[Bagian Latihan]
A: Dalam artikel tentang Mahkamah Konstitusi, hakim konstitusi siapa yang ditangkap Komisi Pemberantasan Korupsi?
B: Tolong sambung artikel tentang Mahkamah Konstitusi mulai dari setelah kalimat terakhirnya.

[Teks Ditampilkan]

○ ○ ○ ○

Kamis, 02 Februari 2017

Bukan Wakil Tuhan

Bukan Wakil Tuhan
M Subhan SD  ;  Wartawan Senior Kompas
                                                     KOMPAS, 02 Februari 2017

                                                                                                                                                           
                                                                                                                                                           

Kamis (26/1) pagi pekan lalu, rasa kopi terasa amat pahit. Gara-garanya berita di harian ini, "Koruptor Makin Sulit Diproses Hukum". Berita itu soal putusan Mahkamah Konstitusi bahwa kerugian negara dalam perkara korupsi tidak lagi bersifat potential loss, tetapi actual loss. Meskipun ada empat hakim memberikan dissenting opinion, MK dinilai tidak berpihak pada pemberantasan korupsi. Malam harinya, kopi pahit tadi benar-benar beracun setelah Hakim Konstitusi Patrialis Akbar ditangkap Komisi Pemberantasan Korupsi.

MK seperti terjungkal. Padahal, mendengar kata "mahkamah" dan "konstitusi" terasa luhur penuh wibawa. MK ibarat "rumah suci" karena MK merupakan tempat bersemayam para "wakil Tuhan". Hakim MK sejatinya mereka yang sudah selesai dengan urusan pribadinya. Ketua MK Arief Hidayat mengatakan, "Pesan saya, dalam rekrutmen hakim konstitusi, yang penting adalah satu, rekrutlah orang-orang yang hidupnya sudah selesai. Kalau ada orang yang merasa hidupnya belum selesai, jangan dijadikan hakim konstitusi," kata Arief, di Jakarta, Jumat (27/1). Maksudnya orang yang "kebutuhan hidupnya" sudah cukup dengan apa yang dimiliki.

○ ○ ○ ○

Entri tersimpan

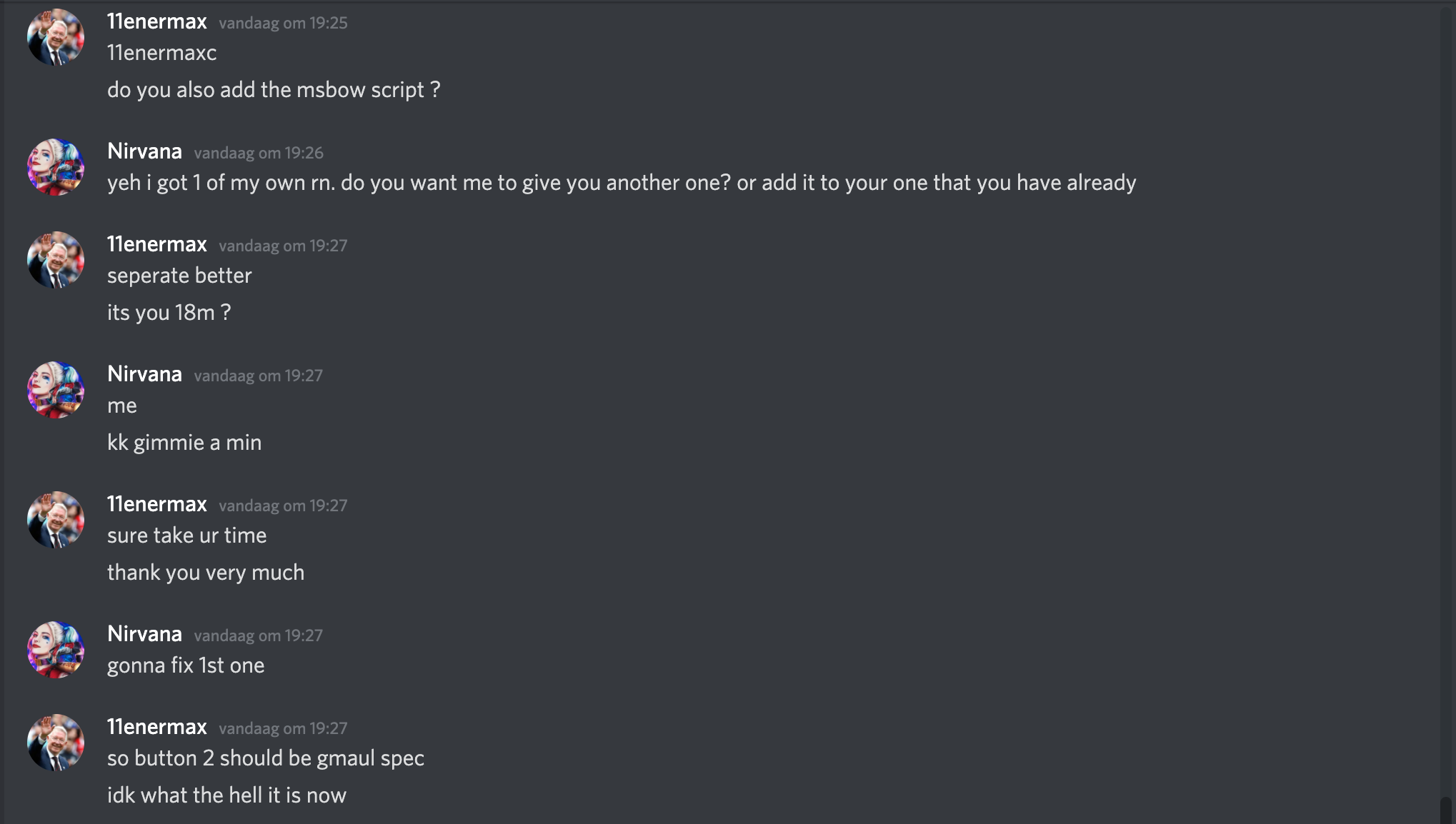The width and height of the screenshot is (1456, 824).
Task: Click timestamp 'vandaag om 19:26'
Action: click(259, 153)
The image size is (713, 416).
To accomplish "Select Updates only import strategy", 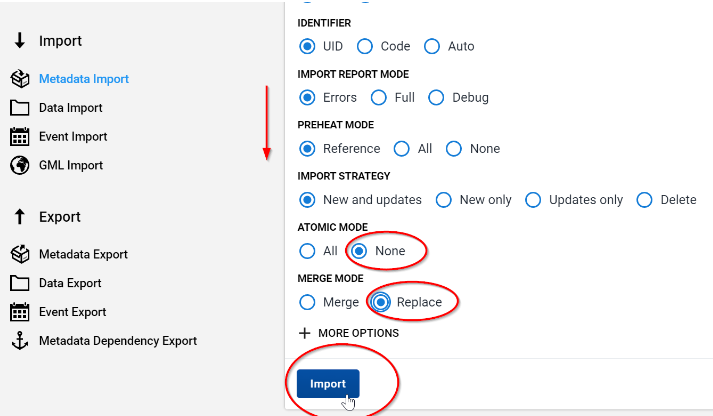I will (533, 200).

○ ○ ○ ○

[Jawaban Tugas]
A: Patrialis Akbar.

B:
Maka, etika, moral, akal sehat, dan kebenaran tampaknya jadi dasar putusan-putusan hukum yang dibuat MK. Namun, bisa jadi semua itu cuma konstruksi pikiran. Realitas tidak selamanya indah, persis seperti yang dipikirkan. Tidak salah jika ada suara-suara menilai MK tidak sesuci yang dilukiskan. Tiga tahun silam malah Ketua MK Akil Mochtar yang dicokok KPK. Akil dinyatakan terbukti bersalah menerima hadiah dan tindak pidana pencucian uang terkait kasus sengketa pilkada di MK. Akil pun dihukum penjara seumur hidup pada 2014.

Lalu, mengapa MK tidak belajar dari kasus Akil sampai muncul kembali kasus Patrialis? Kebetulan lagi Akil dan Patrialis sama-sama berlatar belakang politik (anggota partai politik). Seorang hakim seharusnya dialienasi dari urusan politik. Tidak mengherankan publik menolak hakim yang berasal dari politisi karena punya kepentingan.

Namun, kritik publik itu tak didengarkan. Politisi bisa dengan mudah melenggang menjadi hakim konstitusi. Patrialis, misalnya, dipilih Presiden Susilo Bambang Yudhoyono setelah kemenangan gugatan terhadap Keppres No 87/2013 di Pengadilan Tata Usaha Negara (PTUN) Jakarta dibatalkan Pengadilan Tinggi TUN Jakarta dan dikuatkan Mahkamah Agung. Tahun 2008 saat seleksi di Komisi III DPR, Patrialis tak lolos.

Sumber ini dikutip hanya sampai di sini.